Pentagram work for The National takes wry look at corporate branding

New York-based Pentagram partner Luke Hayman has collaborated with The National on designs for their new record Sleep Well Beast, working across the sleeve design and promotional materials ranging from t-shirts to more unexpected items, like staplers and sellotape dispensers.

The band counts not one but two members with graphic design-related backgrounds, with bassist Scott Devendorf having worked at Pentagram’s New York office with Abbott Miller from the late 1990s until the early 2000s.

Pentagram, designs for The National, Sleep Well Beast

According to Pentagram, The National “were amused by the appearance of hiring a large, grown-up branding agency to do their campaign. So there’s a bit of irony in the idea of an indie band having a full-on corporate identity, even going so far as to produce a corporate standards manual.” It’s a cheeky, wry and slightly punkish gesture that feels more befitting to a post punk band, or something from the Factory Records stable; a departure from The National’s usual more sensitive rock stylings.

Hayman had known Devendorf from his days working with Miller, and the two had been in touch over the years leading up to this project – the first on which The National had brought in a formal agency to work on such a wide-ranging suite of designs. “They’re a very smart band and were very self-aware that they were working with Pentagram to do an identity,” says Hayman, “so one thing led to another, and they found it quite amusing to push the idea of making it ‘corporate.’”

The designs are based around a five-sided house-like shape, inspired by the barn built by the band in Hudson, New York, where the album was recorded. The symbol can be broken down into three shapes – two squares and a triangle – which can be “rearranged like code.” For the sleeve itself, the symbol is die cut onto the cover, while the record and CD insert feature photographs by Graham MacIndoe, processed to give a “zine-like feel to add a bit of warmth and soul into the visual language,” says Pentagram. The barn became the site of a lot of ideas that informed the final designs, with the band and designers imagining it as a sort of political headquarters, from which propaganda, music and merchandise were pumped out into the world.

The agency created a corporate  “Ntl.” logotype used across all brand merchandise, sending up the idea of corporate branding in the development of the stationery items alongside the logo’s placement on caps and clothing.

According to Hayman, Devendorf and The National frontman Matt Berninger were “very involved” in the design process throughout the project. “They have a background in design so they care a lot about these things,” he says. “I got a lot of emails, Scott would be taking pictures of a Beat poet show he’d seen at the Pompidou and send those over, or Matt would do a sketch and email it over very apologetically saying ‘I know I shouldn’t really do this!’ But they’re designers – they’re very aware of things like fonts.”

In the end, Maison was used as the main font for the identity, against a blue and white colour palette chosen for its sense of a “retro, slightly monotonous” 1970s corporate identity.

Pentagram, designs for The National, Sleep Well Beast

Alongside this series of graphics and poster designs, the campaign saw “transmission-like” videos appear on monitors played in New York’s Times Square, London and Copenhagen.
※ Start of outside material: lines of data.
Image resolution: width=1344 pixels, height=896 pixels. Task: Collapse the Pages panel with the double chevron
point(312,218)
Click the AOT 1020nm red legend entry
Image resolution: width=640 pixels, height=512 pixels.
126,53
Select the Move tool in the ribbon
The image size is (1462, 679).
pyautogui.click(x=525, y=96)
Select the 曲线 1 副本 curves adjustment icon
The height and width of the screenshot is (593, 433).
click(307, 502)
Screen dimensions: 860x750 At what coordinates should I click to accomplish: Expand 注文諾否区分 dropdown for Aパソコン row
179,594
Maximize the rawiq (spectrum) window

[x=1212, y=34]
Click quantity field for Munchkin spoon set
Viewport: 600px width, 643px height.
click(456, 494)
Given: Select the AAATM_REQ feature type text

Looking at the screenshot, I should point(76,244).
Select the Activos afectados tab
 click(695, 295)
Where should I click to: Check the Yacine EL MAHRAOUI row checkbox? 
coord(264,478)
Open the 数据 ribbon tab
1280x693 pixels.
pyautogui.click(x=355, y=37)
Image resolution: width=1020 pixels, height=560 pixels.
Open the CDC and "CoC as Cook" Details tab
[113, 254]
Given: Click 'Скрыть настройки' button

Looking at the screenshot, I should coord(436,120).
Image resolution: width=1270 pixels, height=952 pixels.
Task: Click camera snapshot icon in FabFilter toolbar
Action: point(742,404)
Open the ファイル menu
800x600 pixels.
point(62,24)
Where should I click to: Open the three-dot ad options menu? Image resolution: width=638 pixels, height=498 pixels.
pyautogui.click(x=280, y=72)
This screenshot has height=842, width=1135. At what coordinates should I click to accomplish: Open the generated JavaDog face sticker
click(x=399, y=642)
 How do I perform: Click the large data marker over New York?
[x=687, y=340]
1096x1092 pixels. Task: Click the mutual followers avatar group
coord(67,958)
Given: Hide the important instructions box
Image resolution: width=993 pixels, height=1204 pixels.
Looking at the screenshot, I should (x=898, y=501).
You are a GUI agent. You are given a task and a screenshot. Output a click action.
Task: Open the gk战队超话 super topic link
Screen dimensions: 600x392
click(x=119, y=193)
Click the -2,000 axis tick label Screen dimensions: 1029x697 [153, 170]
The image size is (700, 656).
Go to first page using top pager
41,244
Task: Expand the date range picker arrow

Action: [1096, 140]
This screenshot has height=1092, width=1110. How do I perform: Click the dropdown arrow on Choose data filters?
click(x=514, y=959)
A bespoke website was designed by New York studio The Collected Works.

Pentagram says: “On the more serious side the band are very active in social and political causes, including what’s going on right now in the US, and wanted something that was not obviously political but riffed on the idea of propaganda, a society/cult, with its own symbols,” though it adds that the record “is not a protest album, per se.”